На третий день сплава, когда барка бежала еще в камнях, Яшка чуть не подрался.
Дело было так.
Ранним утром барка бежала мимо лесистого берега. Бурлаки стояли сумрачные, озябшие, озлобленные. С реки так и поддавало холодным осенним туманом. Яшка стоял у потеси вместе с другими и корчился, как грешная душа. Вдруг он прищурил зрячий глаз и жалостливым голосом проговорил:
— Эх, кабы ружье!..
— А что, Яша?
— Да вот жаркое-то как насвистывает…
В лесу действительно перекликались рябчики.
— И вкусен теперешний осенний рябчик, — объяснял Яшка. — Ишь как выделывает, шельмец!.. Рраз!.. — и жаркое. Нет лучше этого осеннего рябчика… Падает убитый с дерева, так кожа у него от жира лопается.
— Да ты охотник, что ли, непутевая голова?
— Случалось… Лет с двадцать ружьишком промышлял.
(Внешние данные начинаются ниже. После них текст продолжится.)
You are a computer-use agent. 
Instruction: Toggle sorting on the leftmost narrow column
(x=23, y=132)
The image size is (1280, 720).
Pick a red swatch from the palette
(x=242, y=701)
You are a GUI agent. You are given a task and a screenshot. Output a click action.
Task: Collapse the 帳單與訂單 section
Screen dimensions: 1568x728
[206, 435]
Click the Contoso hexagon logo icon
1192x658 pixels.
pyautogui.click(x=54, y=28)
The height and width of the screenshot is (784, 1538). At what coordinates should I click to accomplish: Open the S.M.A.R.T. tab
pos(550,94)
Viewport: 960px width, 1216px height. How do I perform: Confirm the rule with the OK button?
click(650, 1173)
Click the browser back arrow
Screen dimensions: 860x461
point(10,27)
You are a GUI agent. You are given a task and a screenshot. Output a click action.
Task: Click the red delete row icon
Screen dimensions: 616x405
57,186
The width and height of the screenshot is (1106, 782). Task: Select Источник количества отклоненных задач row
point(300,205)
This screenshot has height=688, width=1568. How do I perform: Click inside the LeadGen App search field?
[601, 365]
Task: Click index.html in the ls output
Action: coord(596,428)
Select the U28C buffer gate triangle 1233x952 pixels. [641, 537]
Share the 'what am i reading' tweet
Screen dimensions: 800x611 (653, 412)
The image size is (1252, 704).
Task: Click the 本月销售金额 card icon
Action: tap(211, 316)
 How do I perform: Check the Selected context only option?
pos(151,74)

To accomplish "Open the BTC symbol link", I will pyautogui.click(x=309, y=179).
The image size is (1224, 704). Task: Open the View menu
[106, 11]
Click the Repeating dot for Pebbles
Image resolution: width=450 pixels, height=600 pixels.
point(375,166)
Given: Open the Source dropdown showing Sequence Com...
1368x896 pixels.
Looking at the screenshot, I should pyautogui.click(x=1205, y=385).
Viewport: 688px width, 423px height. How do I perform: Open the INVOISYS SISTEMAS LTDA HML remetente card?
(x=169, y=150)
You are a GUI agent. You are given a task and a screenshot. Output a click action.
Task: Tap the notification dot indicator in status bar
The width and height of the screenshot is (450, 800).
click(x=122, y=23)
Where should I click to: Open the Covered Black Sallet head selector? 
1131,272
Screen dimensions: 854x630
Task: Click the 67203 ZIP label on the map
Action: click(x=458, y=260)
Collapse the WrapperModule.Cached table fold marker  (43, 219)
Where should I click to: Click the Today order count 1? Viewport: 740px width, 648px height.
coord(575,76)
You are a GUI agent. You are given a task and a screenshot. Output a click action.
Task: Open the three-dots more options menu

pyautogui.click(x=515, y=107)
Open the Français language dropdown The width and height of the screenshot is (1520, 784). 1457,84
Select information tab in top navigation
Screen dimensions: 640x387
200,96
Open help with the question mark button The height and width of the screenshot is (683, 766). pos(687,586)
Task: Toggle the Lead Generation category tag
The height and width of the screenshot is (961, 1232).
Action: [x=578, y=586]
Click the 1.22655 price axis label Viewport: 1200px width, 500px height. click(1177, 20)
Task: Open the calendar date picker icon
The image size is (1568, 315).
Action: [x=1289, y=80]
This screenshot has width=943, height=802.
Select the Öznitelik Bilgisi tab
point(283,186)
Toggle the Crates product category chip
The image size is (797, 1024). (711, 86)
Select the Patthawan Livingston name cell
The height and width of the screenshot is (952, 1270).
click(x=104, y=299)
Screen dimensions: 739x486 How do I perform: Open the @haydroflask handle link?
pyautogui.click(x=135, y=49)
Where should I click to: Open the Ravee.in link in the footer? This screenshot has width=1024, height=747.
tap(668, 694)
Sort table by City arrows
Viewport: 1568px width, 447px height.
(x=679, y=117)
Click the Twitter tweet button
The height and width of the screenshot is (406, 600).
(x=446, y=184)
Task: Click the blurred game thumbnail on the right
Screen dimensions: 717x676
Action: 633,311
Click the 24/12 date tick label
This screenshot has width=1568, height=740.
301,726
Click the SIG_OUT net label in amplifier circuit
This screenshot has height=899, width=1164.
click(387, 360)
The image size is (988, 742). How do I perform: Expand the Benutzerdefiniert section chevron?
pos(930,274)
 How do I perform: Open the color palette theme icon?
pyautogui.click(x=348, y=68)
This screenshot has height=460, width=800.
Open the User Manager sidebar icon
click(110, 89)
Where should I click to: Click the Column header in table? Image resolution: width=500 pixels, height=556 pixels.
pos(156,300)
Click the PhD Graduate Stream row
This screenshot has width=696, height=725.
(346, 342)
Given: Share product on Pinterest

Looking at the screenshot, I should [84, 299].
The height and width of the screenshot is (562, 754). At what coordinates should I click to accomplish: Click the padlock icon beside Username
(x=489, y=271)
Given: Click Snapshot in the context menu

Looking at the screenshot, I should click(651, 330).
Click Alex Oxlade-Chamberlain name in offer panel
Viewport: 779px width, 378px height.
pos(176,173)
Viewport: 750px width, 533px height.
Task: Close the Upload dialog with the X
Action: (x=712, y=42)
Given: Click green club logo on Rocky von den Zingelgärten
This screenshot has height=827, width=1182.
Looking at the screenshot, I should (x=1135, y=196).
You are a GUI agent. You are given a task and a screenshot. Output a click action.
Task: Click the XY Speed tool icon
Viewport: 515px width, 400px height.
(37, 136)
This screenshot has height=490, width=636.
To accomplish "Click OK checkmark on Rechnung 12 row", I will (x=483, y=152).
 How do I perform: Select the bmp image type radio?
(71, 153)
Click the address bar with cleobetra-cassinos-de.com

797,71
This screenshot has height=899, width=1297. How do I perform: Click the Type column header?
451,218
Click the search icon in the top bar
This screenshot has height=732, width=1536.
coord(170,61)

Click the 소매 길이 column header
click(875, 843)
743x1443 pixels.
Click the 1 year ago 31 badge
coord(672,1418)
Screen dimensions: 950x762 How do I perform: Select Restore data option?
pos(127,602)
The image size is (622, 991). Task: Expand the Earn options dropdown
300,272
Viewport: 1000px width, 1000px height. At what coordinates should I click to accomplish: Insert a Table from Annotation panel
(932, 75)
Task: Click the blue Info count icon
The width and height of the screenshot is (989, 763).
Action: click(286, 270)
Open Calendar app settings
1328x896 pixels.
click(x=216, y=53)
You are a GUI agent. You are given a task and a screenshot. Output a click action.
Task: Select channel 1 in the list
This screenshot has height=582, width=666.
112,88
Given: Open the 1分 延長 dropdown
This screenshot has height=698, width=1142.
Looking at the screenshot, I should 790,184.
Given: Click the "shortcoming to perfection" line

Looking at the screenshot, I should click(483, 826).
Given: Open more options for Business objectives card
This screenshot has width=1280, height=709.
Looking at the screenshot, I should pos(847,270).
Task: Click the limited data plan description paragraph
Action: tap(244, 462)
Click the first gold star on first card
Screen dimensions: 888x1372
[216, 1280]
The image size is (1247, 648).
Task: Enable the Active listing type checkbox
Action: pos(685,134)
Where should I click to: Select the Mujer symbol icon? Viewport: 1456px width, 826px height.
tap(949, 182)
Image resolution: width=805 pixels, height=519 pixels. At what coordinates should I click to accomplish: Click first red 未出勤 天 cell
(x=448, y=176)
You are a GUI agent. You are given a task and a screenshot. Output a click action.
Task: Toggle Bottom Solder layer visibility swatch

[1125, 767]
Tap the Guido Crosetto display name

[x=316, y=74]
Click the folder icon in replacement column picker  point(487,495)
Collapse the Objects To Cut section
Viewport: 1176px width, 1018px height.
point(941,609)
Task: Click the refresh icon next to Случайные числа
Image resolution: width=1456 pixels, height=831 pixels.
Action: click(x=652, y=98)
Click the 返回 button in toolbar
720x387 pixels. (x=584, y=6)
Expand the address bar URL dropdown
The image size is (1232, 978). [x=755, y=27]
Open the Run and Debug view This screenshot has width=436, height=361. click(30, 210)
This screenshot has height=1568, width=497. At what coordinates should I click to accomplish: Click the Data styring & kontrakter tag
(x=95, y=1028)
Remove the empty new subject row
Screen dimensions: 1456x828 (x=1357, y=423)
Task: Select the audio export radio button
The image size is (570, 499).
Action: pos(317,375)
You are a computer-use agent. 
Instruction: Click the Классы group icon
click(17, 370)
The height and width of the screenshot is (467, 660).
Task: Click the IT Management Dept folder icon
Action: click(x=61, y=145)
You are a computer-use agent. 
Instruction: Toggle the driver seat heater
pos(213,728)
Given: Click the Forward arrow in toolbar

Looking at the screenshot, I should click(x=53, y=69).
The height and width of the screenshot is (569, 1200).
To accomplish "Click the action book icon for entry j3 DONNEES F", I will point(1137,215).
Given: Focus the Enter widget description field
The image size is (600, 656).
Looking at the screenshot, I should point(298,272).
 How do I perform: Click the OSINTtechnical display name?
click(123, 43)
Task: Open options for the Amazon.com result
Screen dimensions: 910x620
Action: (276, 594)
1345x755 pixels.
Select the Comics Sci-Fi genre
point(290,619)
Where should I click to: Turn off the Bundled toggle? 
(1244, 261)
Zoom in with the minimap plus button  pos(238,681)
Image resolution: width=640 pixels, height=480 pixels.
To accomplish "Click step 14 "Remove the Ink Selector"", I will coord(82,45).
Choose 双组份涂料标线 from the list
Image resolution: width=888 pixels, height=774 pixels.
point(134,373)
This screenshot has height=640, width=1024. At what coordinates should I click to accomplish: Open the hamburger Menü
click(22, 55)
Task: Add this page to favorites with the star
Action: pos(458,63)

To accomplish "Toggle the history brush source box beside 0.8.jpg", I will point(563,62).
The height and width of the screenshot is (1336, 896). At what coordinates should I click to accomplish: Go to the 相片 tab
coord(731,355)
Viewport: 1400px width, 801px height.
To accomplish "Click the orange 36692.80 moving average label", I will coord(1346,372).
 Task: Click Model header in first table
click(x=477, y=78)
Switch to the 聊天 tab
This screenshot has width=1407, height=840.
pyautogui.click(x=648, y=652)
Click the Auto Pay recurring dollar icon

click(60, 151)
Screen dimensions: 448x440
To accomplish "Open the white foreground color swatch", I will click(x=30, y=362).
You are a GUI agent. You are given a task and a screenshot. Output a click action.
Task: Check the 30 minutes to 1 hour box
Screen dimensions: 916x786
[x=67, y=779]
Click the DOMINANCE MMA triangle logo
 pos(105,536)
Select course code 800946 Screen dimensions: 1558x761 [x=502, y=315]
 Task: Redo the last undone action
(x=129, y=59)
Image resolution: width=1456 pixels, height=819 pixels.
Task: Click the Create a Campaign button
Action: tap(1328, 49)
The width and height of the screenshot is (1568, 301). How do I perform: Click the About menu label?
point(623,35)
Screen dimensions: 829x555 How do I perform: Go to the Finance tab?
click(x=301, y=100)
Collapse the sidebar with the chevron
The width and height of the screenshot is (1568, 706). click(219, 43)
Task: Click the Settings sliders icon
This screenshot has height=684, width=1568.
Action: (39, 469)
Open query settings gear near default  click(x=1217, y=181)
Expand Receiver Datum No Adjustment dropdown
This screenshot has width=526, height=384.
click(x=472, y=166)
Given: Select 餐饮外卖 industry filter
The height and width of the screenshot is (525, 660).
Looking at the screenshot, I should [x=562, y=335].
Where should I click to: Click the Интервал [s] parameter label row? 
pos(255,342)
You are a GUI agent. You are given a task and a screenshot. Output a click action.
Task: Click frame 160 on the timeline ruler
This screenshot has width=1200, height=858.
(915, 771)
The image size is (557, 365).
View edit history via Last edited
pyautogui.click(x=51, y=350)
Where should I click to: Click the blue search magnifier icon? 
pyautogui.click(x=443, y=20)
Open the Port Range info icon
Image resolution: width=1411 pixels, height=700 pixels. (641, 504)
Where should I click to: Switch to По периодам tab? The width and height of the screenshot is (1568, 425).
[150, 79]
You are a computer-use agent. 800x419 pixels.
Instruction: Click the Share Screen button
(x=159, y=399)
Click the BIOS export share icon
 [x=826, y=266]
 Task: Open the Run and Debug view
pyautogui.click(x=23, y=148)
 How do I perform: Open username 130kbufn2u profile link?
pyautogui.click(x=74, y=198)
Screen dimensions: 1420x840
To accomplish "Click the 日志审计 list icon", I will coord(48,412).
— Куда же ты его дел, ружье-то?..
Яшка хотел объяснить, но его предупредил какой-то шутник:
— Да он его пропил, ружье-то…
— Я? Пропил?..
Яшка вдруг обиделся, и это послужило потехой для всей барки. Так мог сделать только непутевый человек. Настоящий мужик и вида не показал бы, что его задели за живое, а Яшка выдал себя головой.
— Ах, Яша, Яша, зачем же это ты ружье-то пропил? — притворно жалели его. — Вот теперь и стой у потеси… Ел бы жареных рябчиков, кабы ружье-то… Ах, Яша, Яша!..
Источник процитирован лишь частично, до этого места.